> _INSTRUCTION_: Output everything from the line containing "Switch to the History" down to the line containing "Action: (x=511, y=27)", both included, as a Markdown table with the columns Row and Line, numbering the rows and leaving out any blank lines.

> _DATA SHOWN_:
▬▬▬▬▬▬
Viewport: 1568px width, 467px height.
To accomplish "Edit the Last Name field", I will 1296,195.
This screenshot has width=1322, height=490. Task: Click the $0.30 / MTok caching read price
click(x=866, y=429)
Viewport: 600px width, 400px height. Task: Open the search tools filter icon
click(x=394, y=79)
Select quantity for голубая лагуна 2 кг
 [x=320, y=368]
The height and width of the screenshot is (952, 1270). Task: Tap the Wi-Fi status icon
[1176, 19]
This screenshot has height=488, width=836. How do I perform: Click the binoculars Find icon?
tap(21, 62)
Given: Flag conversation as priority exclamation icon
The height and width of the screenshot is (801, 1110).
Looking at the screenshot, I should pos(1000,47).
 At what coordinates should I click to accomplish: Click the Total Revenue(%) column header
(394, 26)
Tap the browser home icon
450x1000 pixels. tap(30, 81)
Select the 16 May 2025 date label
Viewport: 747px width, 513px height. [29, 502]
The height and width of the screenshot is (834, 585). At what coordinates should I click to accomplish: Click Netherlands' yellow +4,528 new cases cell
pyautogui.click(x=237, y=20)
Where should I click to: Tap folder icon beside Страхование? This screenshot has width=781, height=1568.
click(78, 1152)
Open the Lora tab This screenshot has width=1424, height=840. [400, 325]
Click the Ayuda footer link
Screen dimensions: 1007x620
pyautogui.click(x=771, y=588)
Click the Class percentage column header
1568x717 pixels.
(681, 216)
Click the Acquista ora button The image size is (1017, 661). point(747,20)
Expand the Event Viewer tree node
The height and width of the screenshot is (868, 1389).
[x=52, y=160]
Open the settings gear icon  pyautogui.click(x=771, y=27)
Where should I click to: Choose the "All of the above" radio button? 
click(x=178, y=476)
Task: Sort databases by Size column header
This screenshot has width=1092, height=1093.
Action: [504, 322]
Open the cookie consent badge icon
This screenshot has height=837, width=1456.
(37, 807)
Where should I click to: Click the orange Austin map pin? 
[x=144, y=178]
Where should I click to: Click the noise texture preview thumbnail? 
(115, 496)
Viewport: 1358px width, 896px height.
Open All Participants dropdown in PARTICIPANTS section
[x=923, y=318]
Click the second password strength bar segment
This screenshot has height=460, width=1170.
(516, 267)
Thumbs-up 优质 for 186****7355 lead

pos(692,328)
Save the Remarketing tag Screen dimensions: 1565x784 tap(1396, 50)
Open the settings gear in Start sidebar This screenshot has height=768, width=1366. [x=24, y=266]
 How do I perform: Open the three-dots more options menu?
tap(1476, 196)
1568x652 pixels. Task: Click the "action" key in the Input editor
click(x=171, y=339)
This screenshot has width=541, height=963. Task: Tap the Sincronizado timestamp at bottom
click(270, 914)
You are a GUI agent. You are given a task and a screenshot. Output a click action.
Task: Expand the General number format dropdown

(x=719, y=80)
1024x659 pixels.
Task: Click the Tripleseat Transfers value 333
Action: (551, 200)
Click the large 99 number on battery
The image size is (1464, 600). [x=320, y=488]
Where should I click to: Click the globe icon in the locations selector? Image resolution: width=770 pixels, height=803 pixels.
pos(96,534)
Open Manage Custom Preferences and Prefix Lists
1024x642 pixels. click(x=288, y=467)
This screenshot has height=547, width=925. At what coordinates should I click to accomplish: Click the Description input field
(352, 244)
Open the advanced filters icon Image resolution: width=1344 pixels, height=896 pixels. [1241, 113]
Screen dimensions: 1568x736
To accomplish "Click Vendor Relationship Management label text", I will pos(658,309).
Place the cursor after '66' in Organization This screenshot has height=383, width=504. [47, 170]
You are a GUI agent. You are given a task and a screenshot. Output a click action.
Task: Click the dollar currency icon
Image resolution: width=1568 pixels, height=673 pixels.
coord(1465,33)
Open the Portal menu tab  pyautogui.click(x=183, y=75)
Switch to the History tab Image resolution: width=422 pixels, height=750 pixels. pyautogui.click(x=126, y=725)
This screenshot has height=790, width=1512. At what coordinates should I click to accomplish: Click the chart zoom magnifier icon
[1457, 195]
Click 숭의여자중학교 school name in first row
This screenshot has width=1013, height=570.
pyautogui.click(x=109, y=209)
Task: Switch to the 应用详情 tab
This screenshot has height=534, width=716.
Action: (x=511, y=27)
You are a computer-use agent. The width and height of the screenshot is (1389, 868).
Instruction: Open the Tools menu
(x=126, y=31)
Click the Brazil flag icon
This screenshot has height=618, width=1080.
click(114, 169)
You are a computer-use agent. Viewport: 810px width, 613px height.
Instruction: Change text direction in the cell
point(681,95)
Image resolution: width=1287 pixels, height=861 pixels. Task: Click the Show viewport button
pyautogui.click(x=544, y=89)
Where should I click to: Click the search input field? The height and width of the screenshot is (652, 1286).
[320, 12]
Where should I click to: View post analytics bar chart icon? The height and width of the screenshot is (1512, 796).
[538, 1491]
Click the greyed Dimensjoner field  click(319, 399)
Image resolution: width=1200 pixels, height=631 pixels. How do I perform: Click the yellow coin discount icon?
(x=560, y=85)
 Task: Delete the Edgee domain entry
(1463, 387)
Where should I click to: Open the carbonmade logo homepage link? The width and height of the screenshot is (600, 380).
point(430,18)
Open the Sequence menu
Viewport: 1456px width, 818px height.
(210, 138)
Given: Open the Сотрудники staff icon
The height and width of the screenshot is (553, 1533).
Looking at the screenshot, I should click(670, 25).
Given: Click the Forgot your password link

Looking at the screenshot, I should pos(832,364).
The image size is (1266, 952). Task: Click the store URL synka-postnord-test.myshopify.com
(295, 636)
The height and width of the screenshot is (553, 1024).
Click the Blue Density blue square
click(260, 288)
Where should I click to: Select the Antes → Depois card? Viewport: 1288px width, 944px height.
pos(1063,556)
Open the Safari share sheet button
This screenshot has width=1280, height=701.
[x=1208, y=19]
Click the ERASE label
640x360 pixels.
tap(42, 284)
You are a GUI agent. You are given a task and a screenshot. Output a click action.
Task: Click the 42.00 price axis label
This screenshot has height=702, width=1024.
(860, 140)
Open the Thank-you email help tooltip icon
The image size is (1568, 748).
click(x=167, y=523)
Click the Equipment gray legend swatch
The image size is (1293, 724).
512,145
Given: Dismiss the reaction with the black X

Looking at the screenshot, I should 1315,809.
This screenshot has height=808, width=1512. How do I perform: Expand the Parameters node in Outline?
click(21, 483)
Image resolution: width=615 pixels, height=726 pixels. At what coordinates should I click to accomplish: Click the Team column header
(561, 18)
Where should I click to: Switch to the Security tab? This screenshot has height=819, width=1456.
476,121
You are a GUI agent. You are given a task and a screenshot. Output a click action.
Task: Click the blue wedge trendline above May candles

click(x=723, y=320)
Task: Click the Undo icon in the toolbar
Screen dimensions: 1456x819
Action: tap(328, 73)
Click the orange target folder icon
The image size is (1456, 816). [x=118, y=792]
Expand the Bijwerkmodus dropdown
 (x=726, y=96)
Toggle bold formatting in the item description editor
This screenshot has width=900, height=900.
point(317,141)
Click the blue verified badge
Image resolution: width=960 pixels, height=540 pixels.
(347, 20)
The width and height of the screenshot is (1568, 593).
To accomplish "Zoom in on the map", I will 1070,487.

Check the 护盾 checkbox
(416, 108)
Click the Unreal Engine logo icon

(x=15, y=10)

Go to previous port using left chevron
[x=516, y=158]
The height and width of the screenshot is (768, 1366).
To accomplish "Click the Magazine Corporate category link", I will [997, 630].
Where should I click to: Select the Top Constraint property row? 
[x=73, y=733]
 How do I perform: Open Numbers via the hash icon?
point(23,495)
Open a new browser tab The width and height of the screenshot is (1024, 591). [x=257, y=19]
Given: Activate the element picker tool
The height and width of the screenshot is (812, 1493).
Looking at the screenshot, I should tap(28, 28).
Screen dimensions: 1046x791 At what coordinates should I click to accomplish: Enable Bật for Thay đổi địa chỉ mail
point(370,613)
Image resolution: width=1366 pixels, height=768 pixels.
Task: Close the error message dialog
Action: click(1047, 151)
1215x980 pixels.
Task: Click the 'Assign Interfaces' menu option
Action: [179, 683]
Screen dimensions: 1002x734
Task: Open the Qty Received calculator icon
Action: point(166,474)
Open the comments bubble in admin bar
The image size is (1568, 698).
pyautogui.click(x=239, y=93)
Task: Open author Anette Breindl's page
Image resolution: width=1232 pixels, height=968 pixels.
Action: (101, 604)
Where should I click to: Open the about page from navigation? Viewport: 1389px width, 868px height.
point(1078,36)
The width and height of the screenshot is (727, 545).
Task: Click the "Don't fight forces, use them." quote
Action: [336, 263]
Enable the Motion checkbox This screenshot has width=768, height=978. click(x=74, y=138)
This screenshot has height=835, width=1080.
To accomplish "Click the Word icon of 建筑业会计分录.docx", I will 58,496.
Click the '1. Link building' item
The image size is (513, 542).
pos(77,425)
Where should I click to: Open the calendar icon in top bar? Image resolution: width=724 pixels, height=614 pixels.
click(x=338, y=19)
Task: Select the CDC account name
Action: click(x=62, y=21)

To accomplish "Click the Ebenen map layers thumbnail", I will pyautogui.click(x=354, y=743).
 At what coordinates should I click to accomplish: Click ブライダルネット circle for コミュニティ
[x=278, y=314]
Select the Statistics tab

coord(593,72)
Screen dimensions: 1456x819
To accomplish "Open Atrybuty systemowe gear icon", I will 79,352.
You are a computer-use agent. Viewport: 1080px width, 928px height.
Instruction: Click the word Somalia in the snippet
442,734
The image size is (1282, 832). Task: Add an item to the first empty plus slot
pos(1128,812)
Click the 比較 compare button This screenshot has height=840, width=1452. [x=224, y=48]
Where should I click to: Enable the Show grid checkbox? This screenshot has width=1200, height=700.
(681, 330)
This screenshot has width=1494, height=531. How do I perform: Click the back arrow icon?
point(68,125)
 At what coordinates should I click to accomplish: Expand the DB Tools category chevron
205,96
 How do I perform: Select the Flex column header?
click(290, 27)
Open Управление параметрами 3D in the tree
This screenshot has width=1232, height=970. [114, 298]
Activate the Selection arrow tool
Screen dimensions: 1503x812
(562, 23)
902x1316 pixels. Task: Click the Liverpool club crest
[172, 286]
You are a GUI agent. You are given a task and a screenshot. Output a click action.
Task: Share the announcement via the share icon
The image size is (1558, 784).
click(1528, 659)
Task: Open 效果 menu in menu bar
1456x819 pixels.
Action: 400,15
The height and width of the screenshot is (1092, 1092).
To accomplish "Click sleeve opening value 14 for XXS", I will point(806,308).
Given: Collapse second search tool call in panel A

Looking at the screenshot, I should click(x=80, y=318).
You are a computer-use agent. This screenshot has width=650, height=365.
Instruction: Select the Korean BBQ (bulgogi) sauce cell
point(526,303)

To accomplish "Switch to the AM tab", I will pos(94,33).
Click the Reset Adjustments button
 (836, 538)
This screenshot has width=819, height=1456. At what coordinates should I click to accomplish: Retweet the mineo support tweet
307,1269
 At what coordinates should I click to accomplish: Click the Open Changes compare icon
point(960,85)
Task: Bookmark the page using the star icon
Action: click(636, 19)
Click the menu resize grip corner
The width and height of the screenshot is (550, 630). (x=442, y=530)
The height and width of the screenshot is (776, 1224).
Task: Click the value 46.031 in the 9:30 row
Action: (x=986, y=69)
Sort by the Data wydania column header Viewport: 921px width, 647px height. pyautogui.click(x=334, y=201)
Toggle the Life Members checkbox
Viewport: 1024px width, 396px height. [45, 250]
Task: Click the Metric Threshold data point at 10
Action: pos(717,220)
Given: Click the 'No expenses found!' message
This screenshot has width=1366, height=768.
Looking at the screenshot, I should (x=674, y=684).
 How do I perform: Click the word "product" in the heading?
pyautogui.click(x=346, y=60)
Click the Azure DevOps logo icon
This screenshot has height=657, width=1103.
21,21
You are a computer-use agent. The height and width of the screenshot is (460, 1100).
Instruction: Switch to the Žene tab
▬▬▬▬▬▬
> _RESULT OF THIS EXERCISE_:
| Row | Line |
|---|---|
| 1 | Switch to the History tab Image resolution: width=422 pixels, height=750 pixels. pyautogui.click(x=126, y=725) |
| 2 | This screenshot has height=790, width=1512. At what coordinates should I click to accomplish: Click the chart zoom magnifier icon |
| 3 | [1457, 195] |
| 4 | Click 숭의여자중학교 school name in first row |
| 5 | This screenshot has width=1013, height=570. |
| 6 | pyautogui.click(x=109, y=209) |
| 7 | Task: Switch to the 应用详情 tab |
| 8 | This screenshot has height=534, width=716. |
| 9 | Action: (x=511, y=27) |